Enkaz altında kalanlardan biri de 3 yaşındaki Elif oldu. Elif enkaz şeklindeki bir binadan tam 65 saat sonra çıkarıldı. İhmal sonucu çöken bir binada kalmışken AFAD görevlileri Elif’i enkaz altından çıkardı. Elif’in enkaz altından çıkarken bir görevlinin parmağını tutması ‘umudun fotoğrafı ’ denilerek sosyal medyada gündem oldu. Ancak kimse Elif’ in neden enkaz altında 65 saat boyunca kalmaya mecbur bırakıldığını sorgulamadı. Sistemin, neden Elif’i o binada oturmak zorunda bıraktığı burjuva medyasının aklının ucundan bile geçmedi.
Küçük kız sosyal medyada gündem olunca kapitalizm bunu tabi ki arsızca kullandı. Elif’in enkaz altından çıkarken bir görevlinin elini tuttuğu fotoğrafını, bir online satış sitesi anahtarlık, kupa ve not defterinin üstüne basarak satışa çıkardı. Kapitalizm insanların acılarını hiçe sayarak bunlarla oynuyor.
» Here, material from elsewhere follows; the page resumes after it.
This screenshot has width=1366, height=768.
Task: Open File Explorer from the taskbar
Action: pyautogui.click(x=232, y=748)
Daha Elif’in çıkarıldığı enkaz bile kaldırılmadan ahlaksızca Elif’in görevlinin parmağını tuttuğu fotoğrafı metalaştırılarak satışa sunuyor. Böyle depreme dayanıksız binaları yapan sistem olan kapitalizm yıkılan binaları dahi kar haline getiriyor, pazarlayacak metaya dönüştürüyor. Kapitalizm her olayın etinden, sütünden yararlanıyor. Olayın, yüzlerce insanın kapitalizmin kontrolsüz yapılaşması, depreme dayanıksız yapılaşmaya engel olmaması sonucu öldüğü, daha yüzlerce insanın enkaz altında olduğu veya hastanede tedavi gördüğü bir olay olması bunu değiştirmiyor. Binlerce kişi evsiz kalmış bir şekilde sokaklarda yaşarken Kapitalizm bunu kendi kârına kâr katbir katmak için kullanacağı bir ‘talihsizlik’ olayı olarak gösteriyor.
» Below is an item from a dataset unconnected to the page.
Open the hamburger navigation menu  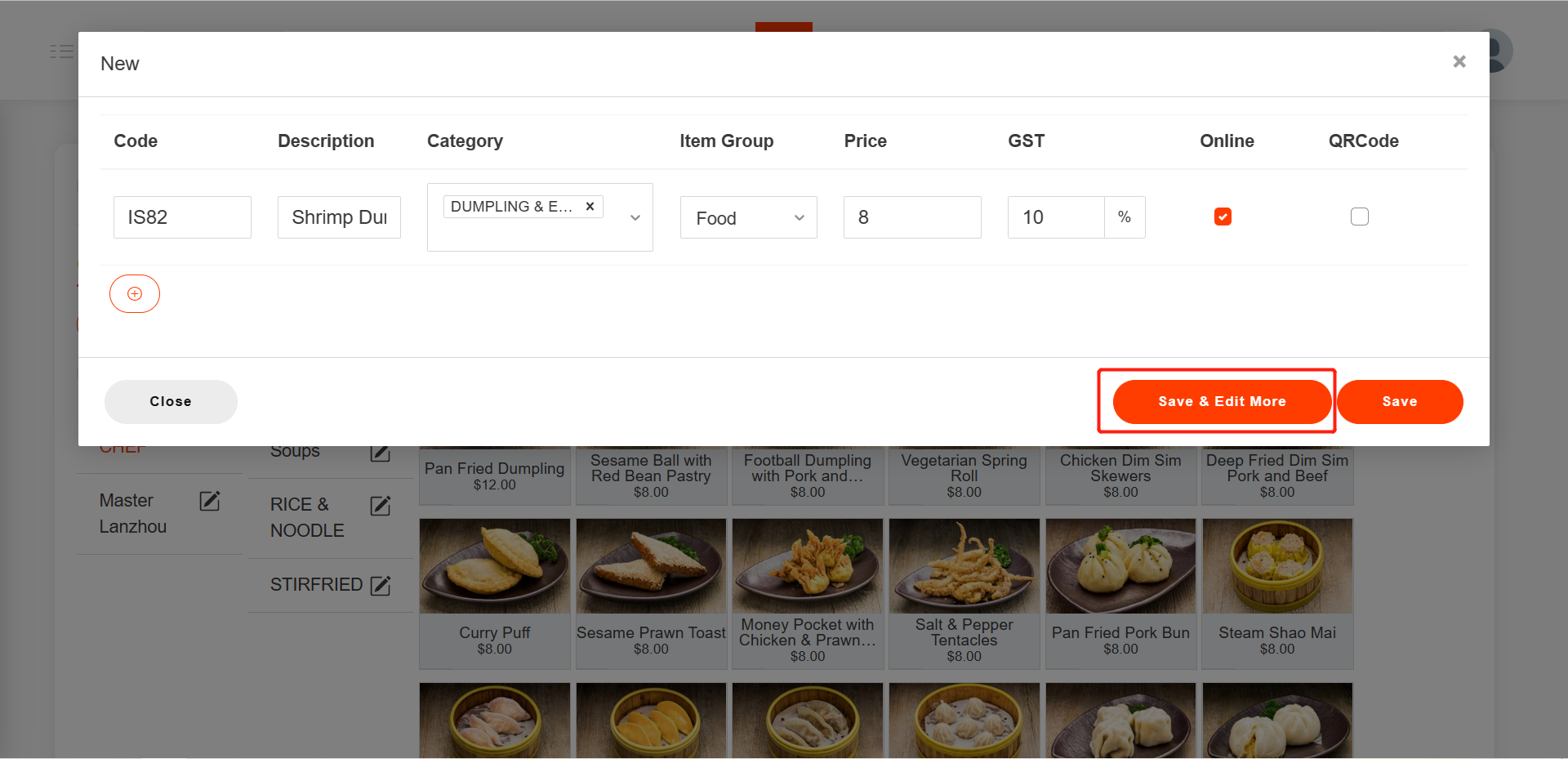[x=61, y=51]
Acıları dahi satan bu sistem kapitalizmdir. Bu sistemin en büyük destekçisi hatta artık sistemin sahiplerinden olan burjuva medyası ise kurtarılma hikayeleriyle halkın gözünü boyarken asıl değinilmesi gereken noktaları halktan gizliyor. Küçük kızın neden depreme dayanıksız bir binada oturduğunu sormak yerine bu durumu ajite ederek halka bir dizi gibi izlettiriyorlar. Çünkü sistemin istediği bu. Burjuva medyası halka bunları izletmezse, sosyal medyada kurtarılma haberleriyle gerçeklerin üstünü örtmezse halk o binaların neden yıkıldığını, her yıl toplanan deprem vergilerinin nereye gittiğini, siyasilerin enkazların üstünde şuursuzca yaptığı şovları sorgulamaya başlayacak. İşte o zaman 114 kişinin ölümümden sorumlu bu sistem ve bunu dahi araçlaştırarak kâra dönüştüren kapitalizmin gerçek yüzü ortaya çıkmış olacak. Ve bir kez halk, yani depremde binaların altında kalarak can veren bu halk sorgulamaya başlarsa ve ortaya çıkan bu gerçeği görürse kapitalist kan emiciler sonlarının geleceğini biliyorlar.